攻撃力も防御力も他の属性より劣っている。


「ちっ。悔しいが、お前とは相性が悪かっただけだ。足引っ張ることはないって、今ここで証明してやるよ」


 ジェイクは右手を突き出すと、手のひらを地面に向ける。


 地面には水色の魔法陣が現れ、その中心から氷で出来た美しい剣が召喚された。


「行くぜ、誘拐犯。ティアは返してもらうぞ」


 ジェイクはシアメイがすっかり忘れていた設定を忠実に守りながら剣を掴み取り、マサムネへ向かって走り出す。


「ふっ。

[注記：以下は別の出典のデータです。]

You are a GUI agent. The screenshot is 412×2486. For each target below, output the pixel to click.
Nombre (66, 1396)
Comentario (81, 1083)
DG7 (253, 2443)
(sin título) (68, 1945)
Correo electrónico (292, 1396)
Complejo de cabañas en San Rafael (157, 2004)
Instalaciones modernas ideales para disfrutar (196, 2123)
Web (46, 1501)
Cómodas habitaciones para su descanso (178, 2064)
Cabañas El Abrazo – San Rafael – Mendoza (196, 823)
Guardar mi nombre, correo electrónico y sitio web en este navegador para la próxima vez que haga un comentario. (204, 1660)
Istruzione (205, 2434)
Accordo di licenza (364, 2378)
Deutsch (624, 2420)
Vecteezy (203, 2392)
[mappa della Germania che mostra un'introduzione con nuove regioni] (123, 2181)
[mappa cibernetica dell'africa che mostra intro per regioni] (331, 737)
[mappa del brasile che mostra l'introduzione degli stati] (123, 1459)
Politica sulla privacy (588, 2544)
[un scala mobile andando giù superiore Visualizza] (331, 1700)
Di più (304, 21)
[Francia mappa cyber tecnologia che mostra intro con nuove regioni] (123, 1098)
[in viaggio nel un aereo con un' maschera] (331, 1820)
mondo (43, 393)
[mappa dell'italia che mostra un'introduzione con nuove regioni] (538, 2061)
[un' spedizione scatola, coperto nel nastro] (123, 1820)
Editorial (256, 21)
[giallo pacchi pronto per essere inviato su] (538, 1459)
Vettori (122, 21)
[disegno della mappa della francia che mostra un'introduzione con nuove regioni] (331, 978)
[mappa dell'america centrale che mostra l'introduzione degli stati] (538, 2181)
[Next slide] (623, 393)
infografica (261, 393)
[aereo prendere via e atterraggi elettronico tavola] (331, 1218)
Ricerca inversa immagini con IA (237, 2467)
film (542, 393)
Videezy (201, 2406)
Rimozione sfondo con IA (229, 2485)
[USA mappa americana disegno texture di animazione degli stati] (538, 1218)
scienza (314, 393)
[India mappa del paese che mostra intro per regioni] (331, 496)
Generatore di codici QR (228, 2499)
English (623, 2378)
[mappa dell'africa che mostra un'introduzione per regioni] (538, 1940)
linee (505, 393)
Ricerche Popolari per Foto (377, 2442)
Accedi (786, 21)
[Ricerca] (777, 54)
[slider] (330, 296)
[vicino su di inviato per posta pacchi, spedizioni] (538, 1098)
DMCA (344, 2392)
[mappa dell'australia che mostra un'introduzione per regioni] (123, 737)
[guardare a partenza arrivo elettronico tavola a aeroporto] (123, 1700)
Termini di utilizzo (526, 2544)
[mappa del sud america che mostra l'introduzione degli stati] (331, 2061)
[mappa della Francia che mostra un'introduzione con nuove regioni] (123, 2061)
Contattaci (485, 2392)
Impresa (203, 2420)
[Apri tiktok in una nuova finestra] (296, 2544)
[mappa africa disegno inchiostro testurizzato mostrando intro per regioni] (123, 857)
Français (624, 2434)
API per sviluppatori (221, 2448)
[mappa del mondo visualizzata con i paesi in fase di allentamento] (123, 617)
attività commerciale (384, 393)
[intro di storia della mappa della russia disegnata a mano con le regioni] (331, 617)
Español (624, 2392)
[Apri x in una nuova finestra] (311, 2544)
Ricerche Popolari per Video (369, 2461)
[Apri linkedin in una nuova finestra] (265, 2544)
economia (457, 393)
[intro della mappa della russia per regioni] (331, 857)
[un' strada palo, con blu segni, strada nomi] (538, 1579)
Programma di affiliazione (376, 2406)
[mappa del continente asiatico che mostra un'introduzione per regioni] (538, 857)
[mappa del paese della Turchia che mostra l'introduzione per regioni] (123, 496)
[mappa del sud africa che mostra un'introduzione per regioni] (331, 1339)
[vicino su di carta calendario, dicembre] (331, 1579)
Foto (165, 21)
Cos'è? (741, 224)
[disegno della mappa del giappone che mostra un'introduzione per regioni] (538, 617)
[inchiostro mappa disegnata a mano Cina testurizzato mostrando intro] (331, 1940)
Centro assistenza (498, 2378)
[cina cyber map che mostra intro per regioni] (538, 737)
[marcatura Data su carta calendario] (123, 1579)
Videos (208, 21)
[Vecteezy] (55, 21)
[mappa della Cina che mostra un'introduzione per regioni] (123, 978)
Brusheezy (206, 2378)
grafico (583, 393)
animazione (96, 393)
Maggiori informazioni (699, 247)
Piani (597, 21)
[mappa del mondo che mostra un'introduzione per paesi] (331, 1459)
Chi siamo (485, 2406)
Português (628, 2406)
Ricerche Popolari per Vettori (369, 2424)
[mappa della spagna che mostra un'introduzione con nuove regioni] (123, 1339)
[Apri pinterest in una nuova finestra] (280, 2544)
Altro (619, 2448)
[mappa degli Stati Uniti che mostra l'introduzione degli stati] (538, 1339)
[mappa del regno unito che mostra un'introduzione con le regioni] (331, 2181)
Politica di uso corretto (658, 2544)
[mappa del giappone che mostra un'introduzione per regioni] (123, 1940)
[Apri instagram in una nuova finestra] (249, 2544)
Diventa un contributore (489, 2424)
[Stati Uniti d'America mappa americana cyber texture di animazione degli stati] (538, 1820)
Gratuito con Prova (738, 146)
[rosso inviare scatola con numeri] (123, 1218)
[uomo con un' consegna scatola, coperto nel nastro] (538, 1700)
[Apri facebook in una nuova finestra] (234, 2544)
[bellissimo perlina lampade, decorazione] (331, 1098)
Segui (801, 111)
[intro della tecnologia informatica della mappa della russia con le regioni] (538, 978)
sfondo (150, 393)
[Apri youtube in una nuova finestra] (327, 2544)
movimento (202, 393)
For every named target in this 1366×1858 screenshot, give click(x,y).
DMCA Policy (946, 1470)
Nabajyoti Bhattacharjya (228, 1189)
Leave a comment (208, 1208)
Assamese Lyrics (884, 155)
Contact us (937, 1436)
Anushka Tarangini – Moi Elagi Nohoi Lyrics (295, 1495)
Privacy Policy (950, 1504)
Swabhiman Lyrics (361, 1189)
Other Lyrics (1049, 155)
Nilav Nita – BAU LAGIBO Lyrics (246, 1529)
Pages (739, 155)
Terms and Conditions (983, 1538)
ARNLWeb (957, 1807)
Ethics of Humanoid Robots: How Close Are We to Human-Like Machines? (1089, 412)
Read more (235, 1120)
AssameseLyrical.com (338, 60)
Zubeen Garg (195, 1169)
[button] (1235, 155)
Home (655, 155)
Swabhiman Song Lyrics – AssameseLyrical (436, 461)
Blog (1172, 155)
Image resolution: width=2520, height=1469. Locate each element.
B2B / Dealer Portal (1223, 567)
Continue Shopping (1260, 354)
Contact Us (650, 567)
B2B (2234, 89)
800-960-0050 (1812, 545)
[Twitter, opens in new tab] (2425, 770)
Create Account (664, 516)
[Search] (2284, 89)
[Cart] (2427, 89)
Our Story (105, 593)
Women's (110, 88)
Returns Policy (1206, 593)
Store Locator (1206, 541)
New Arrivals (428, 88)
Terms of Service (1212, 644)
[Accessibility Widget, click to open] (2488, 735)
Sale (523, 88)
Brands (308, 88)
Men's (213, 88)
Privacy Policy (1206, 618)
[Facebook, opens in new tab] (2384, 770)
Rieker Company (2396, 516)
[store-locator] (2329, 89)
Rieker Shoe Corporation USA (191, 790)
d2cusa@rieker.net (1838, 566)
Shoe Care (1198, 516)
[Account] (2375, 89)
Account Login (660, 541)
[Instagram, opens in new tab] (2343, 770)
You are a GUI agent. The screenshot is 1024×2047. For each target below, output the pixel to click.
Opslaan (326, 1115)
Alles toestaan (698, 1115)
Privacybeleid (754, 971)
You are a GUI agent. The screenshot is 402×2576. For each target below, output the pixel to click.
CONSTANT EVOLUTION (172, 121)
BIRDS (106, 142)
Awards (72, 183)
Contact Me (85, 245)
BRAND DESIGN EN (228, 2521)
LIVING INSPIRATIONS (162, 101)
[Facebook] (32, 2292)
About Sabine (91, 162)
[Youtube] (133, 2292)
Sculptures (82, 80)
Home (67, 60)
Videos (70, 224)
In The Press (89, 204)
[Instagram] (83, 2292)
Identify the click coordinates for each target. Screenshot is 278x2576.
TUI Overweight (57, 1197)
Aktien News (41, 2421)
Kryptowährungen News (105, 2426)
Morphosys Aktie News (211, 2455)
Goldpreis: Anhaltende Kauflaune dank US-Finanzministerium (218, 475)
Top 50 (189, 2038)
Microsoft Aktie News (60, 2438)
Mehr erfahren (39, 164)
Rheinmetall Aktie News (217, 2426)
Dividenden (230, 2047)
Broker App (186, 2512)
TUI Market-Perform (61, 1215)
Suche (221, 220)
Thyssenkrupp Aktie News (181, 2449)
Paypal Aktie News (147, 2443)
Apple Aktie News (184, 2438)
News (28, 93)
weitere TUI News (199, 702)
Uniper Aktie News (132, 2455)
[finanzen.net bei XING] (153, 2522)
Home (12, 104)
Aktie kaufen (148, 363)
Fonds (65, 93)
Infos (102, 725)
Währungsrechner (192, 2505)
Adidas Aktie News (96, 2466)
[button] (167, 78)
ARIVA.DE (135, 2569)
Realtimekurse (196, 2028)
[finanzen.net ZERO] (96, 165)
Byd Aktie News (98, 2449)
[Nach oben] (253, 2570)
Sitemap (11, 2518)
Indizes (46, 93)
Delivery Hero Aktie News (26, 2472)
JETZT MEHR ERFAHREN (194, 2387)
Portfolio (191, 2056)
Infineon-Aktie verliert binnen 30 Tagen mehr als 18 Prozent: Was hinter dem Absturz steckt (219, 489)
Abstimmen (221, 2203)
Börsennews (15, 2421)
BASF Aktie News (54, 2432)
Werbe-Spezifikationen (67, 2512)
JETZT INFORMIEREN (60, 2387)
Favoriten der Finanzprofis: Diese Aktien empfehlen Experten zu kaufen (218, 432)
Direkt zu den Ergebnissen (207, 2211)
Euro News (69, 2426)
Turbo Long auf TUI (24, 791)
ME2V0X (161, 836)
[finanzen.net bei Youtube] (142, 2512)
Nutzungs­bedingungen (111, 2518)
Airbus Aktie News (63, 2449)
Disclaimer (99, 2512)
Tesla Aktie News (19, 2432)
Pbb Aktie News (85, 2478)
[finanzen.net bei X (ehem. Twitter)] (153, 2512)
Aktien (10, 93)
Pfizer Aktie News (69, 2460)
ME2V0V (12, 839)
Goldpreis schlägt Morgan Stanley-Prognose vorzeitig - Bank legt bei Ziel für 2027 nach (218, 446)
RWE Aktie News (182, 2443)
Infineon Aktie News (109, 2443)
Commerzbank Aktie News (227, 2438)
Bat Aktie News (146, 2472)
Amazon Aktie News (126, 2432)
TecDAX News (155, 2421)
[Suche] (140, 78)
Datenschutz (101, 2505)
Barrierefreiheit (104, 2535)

面白い! お前の実力を確かめてやろう!」


 マサムネも設定を思い出したのか、ノリノリで迎え撃った。


 全速力で近付き、ジェイクが氷剣を一閃するも、マサムネは流れるような動きで回避する。


完璧に見切っていないと出来ない動きだ。


「くそっ!」


 ジェイクは剣を切り返して攻撃するも、今度は木刀で綺麗に力を受け流されてしまった。


「まだだ!」


 マサムネは、ジェイクが打ち込んでくる剣撃全てを木刀で受け流していく。


信じがたい技量だ。


「どうした? その程度か」

「へっ! 調子に乗るなよ、これならどうだっ!」


 ジェイクが叫んだその瞬間、彼の氷の剣が水に戻り、蛇のようにマサムネの木刀に絡みつく。


「やっと捕まえたぜ」

「捕まったのはお前の方だぞ」

「え――うおあっ!」


 マサムネが木刀を力いっぱい振り抜くことで、ジェイクは前に引っ張られてしまう。


そのままカウンターの蹴りをお見舞いされて、地面に転がった。


「惜しかったな」

「……まだ、これからだ」


 ジェイクが地面に両手を付く。


 するとマサムネの足元に水色の魔法陣が展開された。


「何?」

「遅い!」


 魔法陣から水が噴き出したかと思うと、一瞬にして氷へと凝固する。


「今だ、行けよシアメイ! ぶん殴るんだろ?」


 シアメイの目の前には、氷によって顔以外のほとんどの動きを封じられたマサムネがいた。


その姿を見て、彼女は急いで走り出す。


「見直したよ、ジェイク君!」


 全身の気を右手に集束する。思いっきり振りかぶり、マサムネの頬めがけて拳を振るった。


 勝ちを確信したその瞬間。


 氷が砕け、シアメイの目の前からマサムネの姿が消える。


「――え?」


 ずしんと、腹部に衝撃が走る。


 視線を落とすと、マサムネの木刀が腹部に直撃していた。


 ゆっくりと視界が薄れ、全身の力が抜けていく。


 倒れる瞬間、ティアの声が聴こえた気がした。